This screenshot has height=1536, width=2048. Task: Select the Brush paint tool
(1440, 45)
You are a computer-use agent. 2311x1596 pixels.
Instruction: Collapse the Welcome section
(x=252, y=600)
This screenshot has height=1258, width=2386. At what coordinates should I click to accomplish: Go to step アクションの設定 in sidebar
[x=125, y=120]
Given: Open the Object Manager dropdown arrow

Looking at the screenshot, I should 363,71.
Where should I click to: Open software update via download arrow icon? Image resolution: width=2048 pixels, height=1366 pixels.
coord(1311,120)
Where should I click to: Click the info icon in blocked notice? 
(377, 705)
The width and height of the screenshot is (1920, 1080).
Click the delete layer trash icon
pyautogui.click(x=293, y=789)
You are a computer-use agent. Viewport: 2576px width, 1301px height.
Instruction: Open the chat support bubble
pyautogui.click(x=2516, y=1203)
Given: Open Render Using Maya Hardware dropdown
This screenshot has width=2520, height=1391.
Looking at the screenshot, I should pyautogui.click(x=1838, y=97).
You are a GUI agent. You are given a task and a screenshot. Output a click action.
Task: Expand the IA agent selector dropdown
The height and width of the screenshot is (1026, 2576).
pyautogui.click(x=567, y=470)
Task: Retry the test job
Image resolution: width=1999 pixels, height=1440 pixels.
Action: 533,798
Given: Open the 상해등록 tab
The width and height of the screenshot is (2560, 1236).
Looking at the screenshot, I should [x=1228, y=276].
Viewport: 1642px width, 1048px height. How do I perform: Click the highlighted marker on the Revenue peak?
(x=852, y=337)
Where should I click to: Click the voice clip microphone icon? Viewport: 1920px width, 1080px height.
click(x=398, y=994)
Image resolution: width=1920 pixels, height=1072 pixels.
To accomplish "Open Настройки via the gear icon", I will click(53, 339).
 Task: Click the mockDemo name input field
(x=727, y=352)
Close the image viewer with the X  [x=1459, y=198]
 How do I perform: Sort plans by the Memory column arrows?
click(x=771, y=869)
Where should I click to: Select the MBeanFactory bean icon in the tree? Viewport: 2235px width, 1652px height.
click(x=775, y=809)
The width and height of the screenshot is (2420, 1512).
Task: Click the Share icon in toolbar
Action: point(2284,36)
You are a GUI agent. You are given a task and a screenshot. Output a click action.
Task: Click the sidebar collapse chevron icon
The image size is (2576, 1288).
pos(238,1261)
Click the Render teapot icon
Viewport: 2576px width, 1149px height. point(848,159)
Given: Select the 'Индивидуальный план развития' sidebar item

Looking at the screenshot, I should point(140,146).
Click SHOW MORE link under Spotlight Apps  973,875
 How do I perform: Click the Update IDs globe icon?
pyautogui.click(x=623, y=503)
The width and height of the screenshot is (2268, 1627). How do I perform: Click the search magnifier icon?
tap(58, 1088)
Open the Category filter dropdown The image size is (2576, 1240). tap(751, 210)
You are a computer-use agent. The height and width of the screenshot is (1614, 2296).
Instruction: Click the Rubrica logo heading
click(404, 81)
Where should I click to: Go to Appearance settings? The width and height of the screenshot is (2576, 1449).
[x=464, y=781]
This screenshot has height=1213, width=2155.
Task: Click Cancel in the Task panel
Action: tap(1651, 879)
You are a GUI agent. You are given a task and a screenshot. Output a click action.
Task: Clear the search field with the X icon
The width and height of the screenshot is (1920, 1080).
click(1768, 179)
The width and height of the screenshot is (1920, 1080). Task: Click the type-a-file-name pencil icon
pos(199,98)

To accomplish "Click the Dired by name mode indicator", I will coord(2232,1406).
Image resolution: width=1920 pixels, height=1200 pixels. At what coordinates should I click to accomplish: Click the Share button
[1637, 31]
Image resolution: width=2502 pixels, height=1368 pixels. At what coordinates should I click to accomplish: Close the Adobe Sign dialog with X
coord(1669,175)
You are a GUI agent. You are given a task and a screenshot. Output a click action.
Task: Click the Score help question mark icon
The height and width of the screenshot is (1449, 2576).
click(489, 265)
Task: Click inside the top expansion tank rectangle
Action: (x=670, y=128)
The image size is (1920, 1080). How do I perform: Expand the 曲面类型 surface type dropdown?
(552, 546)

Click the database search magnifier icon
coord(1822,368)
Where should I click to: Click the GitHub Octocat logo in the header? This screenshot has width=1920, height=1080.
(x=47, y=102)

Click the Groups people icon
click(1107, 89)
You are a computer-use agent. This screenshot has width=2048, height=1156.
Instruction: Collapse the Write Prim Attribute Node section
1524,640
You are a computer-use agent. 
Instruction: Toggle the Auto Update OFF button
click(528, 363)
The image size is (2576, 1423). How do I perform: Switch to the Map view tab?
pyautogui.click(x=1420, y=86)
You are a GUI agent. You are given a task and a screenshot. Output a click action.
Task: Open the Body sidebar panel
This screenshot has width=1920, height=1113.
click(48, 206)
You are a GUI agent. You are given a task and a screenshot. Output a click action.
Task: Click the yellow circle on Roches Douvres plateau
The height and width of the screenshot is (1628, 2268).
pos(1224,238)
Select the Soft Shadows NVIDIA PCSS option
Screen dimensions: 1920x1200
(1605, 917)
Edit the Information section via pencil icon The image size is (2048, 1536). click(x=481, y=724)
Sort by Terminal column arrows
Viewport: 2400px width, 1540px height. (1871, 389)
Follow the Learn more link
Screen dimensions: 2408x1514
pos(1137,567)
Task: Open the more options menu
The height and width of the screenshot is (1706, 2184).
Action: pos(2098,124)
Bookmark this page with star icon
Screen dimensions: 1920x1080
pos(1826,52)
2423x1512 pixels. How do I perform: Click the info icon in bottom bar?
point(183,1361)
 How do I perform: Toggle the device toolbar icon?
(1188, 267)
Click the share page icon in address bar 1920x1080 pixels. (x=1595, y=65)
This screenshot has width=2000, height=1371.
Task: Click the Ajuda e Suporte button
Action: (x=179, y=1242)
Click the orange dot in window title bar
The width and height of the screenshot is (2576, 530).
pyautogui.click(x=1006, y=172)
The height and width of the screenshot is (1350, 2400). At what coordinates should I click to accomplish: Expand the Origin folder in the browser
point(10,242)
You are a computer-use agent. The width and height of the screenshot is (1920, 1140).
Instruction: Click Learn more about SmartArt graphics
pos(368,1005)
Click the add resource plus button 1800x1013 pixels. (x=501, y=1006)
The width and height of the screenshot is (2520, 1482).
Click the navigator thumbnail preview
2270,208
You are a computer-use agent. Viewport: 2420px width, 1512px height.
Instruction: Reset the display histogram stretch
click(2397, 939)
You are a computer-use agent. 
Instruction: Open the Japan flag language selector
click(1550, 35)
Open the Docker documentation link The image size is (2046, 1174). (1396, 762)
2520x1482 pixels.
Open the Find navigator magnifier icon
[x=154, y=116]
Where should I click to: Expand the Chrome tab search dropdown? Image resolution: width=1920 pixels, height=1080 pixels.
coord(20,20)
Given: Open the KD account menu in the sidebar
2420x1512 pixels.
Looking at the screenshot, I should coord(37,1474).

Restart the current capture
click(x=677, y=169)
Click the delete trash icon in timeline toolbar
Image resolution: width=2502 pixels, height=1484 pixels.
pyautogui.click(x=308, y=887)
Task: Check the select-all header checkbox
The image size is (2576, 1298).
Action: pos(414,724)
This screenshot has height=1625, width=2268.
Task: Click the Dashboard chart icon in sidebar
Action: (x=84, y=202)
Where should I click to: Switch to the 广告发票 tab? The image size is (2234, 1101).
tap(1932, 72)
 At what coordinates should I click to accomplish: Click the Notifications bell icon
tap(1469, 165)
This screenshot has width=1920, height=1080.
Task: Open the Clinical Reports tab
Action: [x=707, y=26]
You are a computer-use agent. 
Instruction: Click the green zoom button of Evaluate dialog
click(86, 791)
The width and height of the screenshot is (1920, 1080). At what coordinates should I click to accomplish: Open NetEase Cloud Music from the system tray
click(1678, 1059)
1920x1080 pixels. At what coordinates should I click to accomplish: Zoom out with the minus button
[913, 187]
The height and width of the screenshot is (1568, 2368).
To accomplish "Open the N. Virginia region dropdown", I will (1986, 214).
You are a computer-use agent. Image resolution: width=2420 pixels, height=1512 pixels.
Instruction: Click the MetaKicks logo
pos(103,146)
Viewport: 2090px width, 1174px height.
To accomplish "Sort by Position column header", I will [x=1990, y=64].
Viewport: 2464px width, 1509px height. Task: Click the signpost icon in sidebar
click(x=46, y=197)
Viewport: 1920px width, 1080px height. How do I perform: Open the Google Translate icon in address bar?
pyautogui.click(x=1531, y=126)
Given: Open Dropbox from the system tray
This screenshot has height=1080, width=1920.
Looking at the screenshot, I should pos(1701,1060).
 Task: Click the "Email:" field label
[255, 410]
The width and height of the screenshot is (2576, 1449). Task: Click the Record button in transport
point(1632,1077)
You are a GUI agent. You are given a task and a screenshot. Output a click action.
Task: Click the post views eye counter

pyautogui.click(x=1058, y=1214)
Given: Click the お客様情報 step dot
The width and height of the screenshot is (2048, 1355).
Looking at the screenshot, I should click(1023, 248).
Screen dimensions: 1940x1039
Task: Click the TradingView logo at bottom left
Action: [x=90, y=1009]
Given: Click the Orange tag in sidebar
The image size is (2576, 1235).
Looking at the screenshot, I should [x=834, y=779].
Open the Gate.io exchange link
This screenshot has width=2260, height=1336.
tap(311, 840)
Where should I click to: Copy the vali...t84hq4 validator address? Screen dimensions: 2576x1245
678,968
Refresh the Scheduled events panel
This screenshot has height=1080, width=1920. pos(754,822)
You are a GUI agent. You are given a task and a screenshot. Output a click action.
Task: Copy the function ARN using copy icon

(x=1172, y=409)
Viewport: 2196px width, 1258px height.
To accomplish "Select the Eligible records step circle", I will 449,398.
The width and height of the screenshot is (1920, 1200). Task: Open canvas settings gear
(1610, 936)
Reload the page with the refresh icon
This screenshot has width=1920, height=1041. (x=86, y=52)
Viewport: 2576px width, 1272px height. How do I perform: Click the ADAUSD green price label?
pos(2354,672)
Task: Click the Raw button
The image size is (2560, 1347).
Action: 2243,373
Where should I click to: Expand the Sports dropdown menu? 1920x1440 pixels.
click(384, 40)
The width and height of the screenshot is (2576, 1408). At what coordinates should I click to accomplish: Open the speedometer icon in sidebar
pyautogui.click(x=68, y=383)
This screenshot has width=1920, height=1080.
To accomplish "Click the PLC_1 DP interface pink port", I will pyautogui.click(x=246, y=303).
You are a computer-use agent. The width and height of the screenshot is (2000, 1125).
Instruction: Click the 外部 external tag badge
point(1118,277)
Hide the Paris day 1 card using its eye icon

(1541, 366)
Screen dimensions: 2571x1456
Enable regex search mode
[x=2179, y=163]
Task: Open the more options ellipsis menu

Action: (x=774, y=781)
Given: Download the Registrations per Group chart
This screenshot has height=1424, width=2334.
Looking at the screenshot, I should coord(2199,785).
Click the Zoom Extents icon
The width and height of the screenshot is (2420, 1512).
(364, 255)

☆ ☆ ☆ ☆

### What to work on
Copy out every line in the listing where the word "circle" appears.

### Task response
Task: Click the yellow circle on Roches Douvres plateau
To accomplish "Select the Eligible records step circle", I will 449,398.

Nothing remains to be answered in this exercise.